**** Provided records

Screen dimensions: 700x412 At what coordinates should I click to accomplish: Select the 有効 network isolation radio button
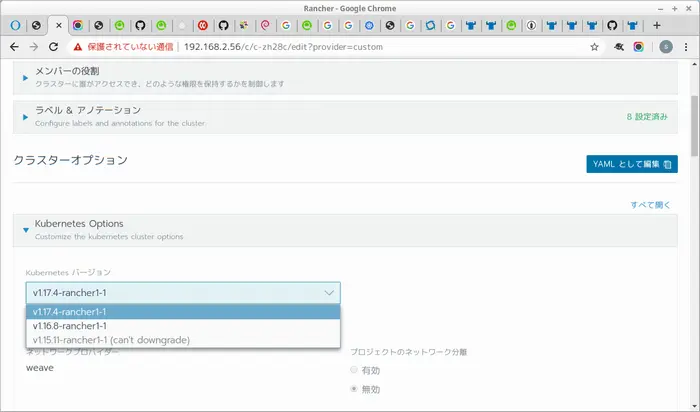tap(353, 370)
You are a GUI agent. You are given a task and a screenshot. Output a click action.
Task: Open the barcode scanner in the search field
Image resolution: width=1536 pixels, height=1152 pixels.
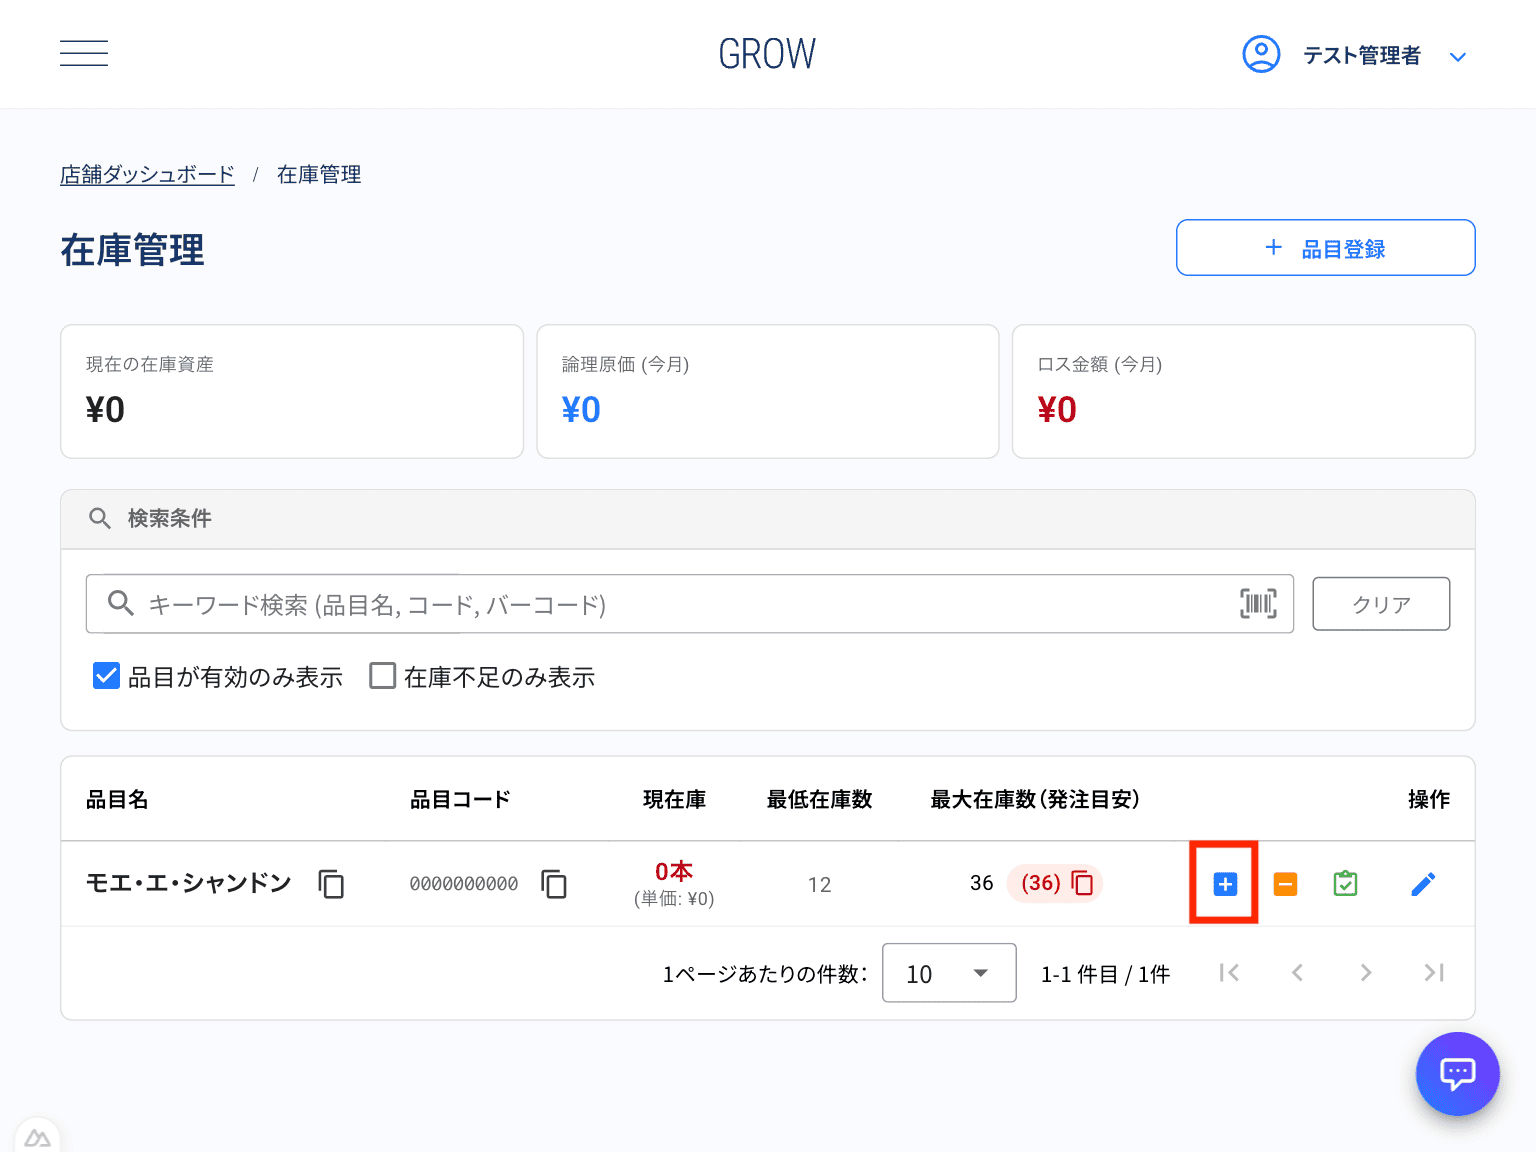click(x=1257, y=603)
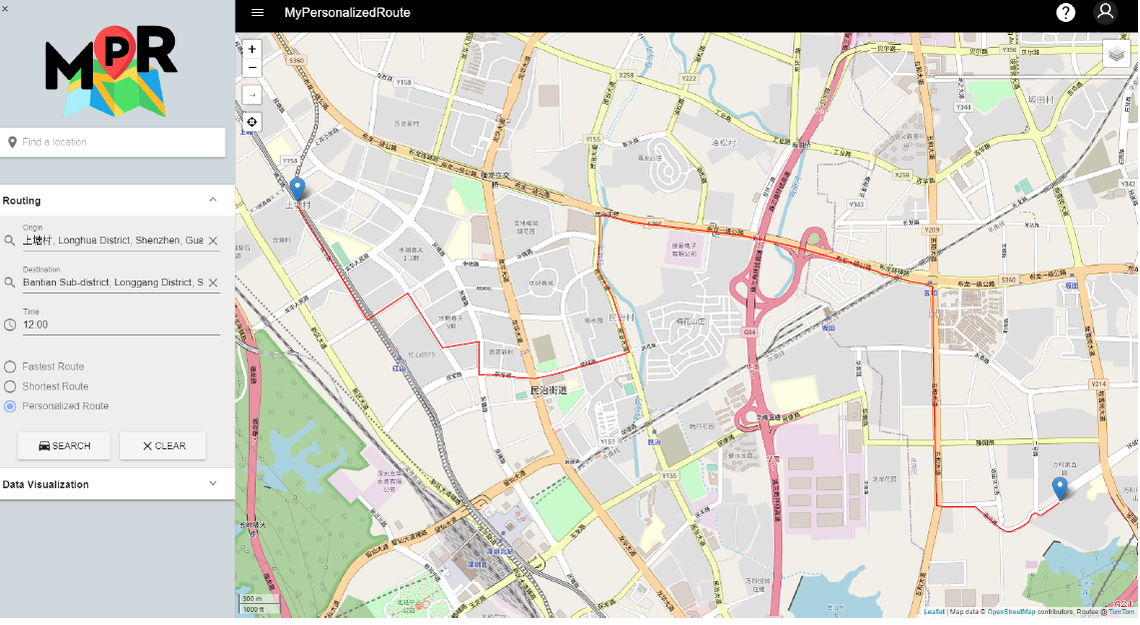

********

Assignment: Excluding the pictures, restate word for word the lines from the one that holds "Task: Open the" through the last line of the entries, both ends included.

Problem solution:
Task: Open the barcode scanner in the search field
Image resolution: width=1536 pixels, height=1152 pixels.
click(x=1257, y=603)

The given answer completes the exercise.